At the time of the visit , Iraq had already been removed from the State 
Department's list of terrorist countries in 1982; and in the previous 
month, November, President Reagan had approved National Security 
Decision Directive 114, on expansion of U.S.-Iraq relations generally. 
But it was Donald Rumsfeld's trip to Baghdad which opened of the 
floodgates during 1985-90 for lucrative U.S. weapons exports--some $1.5 
billion worth-- including chemical/biological and nuclear weapons 
equipment and technology, along with critical components for missile 
delivery systems for all of the above. According to a 1994 GAO Letter 
Report (GAO/NSIAD-94-98) some 771 weapons export licenses for Iraq were 
approved during this six year period....not by our European allies, but 
by the U.S. Department of Commerce.

To be sure, many of these weapons were expended in the latter phases of 
the Iran-Iraq war. Others were destroyed by Coalition forces in the 
Persian Gulf War, or by UN weapons inspectors in the control regime 
established by the UN Security Council following that conflict. But a 
great many undoubtedly remain, and pose grave risks to the 150,000 U.S. 
troops deployed in Kuwait, and 100,000 on the way. Imagine the 
embarrassment to Defense Secretary Rumsfeld before the Armed Services 
Committee last week if one or more Senators had had the awareness AND 
the courage to raise the matter of Iraq's secret supplier.

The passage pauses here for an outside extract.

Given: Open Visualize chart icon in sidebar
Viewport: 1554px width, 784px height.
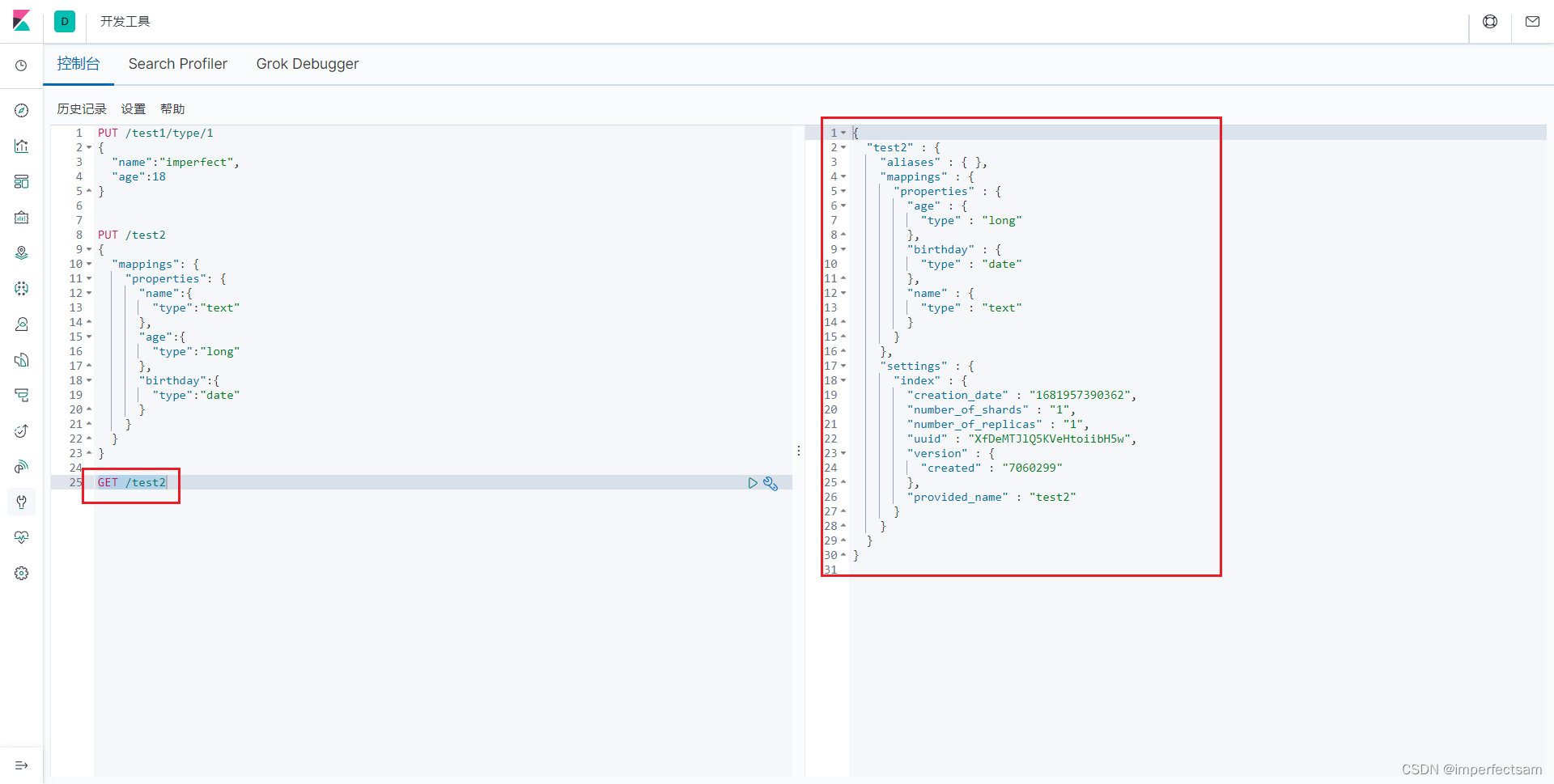Looking at the screenshot, I should tap(22, 146).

And in this case, the devil is quite literally in the details.

There were few if any reservations evident in the range of weapons which 
President Ronald Reagan, and his successor George W. H. Bush were 
willing to sell Saddam Hussein. Under the Arms Export Control Act of 
1976, the foreign sale of munitions and other defense equipment and 
technology are controlled by the Department of State. During the 1980s, 
such items could not be sold or diverted to Communist states, nor to 
those on the U.S. list of terrorist-supporting countries. When Iraq came 
off that list in 1982, however, some $48 million of items such as data 
privacy devices, voice scramblers, communication and navigation 
equipment, electronic components, image intensifiers and pistols (to 
protect Saddam) were approved for sale during 1985-90.

But it was through the purchase of $1.5 billion of American "dual-use 
items," having, sometimes arguably, both military and civilian 
functions, that Iraq obtained the bulk of it weapons of mass destruction 
in the late 80s. "Duel-use items" are controlled and licensed by the 
Department of Commerce under the Export Administration Act of 1979. This 
is where the real damage was done.

In 1992 and again in1994, hearings were conducted by the Senate Banking, 
Housing and Urban Affairs Committee, which has Senate oversight 
responsibility for the Export Administration Act. The purpose of the 
hearings was the Committee's concern that "tens of thousands" of Gulf 
War veterans were suffering from symptoms associated with the "Gulf War 
Syndrome", possibly due to their exposure to chemical and biological 
agents that had been exported from the U.S. during that brief period of 
"normalisation" of relations with Iraq in 1985-90.

At the opening of the second round of hearings on May 25,1994, Chairman 
Donald Riegle and Ranking Member Alphonse D'Amato released a detailed 
staff report which constituted a searing indictment of U.S. arms export 
policies during the Reagan/Bush Administrations, linking those exports 
to the health problems of Gulf War veterans, and excoriating the then 
current (Clinton) Administration for denying that such a link existed.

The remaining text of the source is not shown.